Every year, more than two million people are diagnosed with lung cancer, one of the most fatal types of cancers. Although most people with lung cancer have a history of smoking tobacco, approximately a quarter of people who develop lung cancer have never smoked.
Secondhand smoke, radon, air pollution, and asbestos are risk factors for lung cancer. However, when Maria Teresa Landi, an epidemiologist with the National Cancer Institute’s Division of Cancer Epidemiology and Genetics, and her colleagues sequenced more than 200 lung cancers in never-smokers, they did not find genetic signatures related to secondhand tobacco smoke exposure.
Instead, these tumors, which divided into three subtypes, arose from the accumulation of mutations from natural processes in the body. The different subtypes could unlock novel approaches for prevention and treatment.
“It’s a landmark paper for us to understand what drives lung cancer in never smokers,” said Chris Amos, an epidemiologist at Baylor College of Medicine, who was not involved in the new work.
Although the incidence of lung cancer has been decreasing, the proportion of lung cancer patients who have never smoked has increased. “It’s a very serious and, unfortunately, quite common disease now,” said Landi. For the new study published in Nature Genetics, she and a host of collaborators began unraveling what causes lung cancer in never-smokers and how the disease evolves.

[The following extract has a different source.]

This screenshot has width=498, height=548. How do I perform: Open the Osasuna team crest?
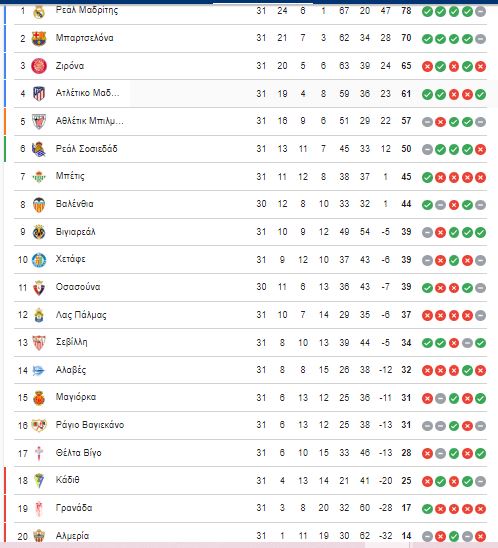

Landi and colleagues sequenced the whole genomes of tumor samples and germline DNA from participants. By assessing the genomic material at the time of lung cancer diagnosis, the researchers deduced what happened many years beforehand that led to the development of the tumors.
The team’s analysis revealed that endogenous processes generated most of the signatures in the tumors of never-smokers. Compared with tumors from smokers, the total number of mutations in tumors from never-smokers was more than seven times lower.
Landi and her colleagues also identified three major cancer subtypes based on genomic changes known as copy number alterations, mutations that occur when pieces of chromosomes are duplicated, amplified, or deleted. These tumor subtypes differed in the ways they developed. Some tumors emerged at an older age, but grew quite fast. In another subtype, mutations that would eventually lead to cancer occurred at much younger ages, but grew much more slowly, taking as much as ten years to manifest.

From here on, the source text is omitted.